Linear and Logistic Regression

This post summarizes my takeaways from the first chapter of the Machine Learning Specialization.

It covers the basics of linear regression, gradient descent, logistic regression, and the problem of overfitting. More importantly, I’ll focus on why we use these ideas, what they solve, and how they fit together.

Linear Regression

What it does?

Given historic data, it predicts new values (like house price, car mileage, or sales revenue). Instead of guessing outcomes, linear regression provides a systematic way to estimate them from data.

How to find the best fit LR model in practice?

There are two main challenges:

Choosing the right model form – deciding what features (and transformations of features) to include.
Finding the best parameters – estimating the weights associated with those features.
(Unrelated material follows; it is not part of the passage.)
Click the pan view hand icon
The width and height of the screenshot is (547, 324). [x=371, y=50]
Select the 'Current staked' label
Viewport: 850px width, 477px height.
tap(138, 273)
The second problem is straightforward. Algorithms like gradient descent can find the optimal parameters. Given a fixed model, this process is deterministic and guarantees the best weights.

The first problem is much harder. No algorithm can directly tell you the “correct” polynomial degree, transformations, or feature interactions. This is a model selection problem, not just an optimization one. It requires exploration and judgment.
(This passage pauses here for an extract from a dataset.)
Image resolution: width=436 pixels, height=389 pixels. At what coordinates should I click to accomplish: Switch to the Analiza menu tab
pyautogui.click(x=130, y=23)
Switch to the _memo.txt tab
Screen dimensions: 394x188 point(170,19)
Feature engineering is often considered an art because it involves:

Domain expertise
Experimentation
Iterative refinement
Human judgment

In this course, the focus is primarily on the second challenge, introducing Gradient Descent as a way to optimize parameters.

Gradient Descent, Loss Function, and Cost Function

Loss function: The error for a single training example (“How wrong am I here?”).
Cost function: The average error across the whole dataset (“How wrong am I overall?”).

Gradient descent works by repeatedly adjusting parameters to reduce the cost function.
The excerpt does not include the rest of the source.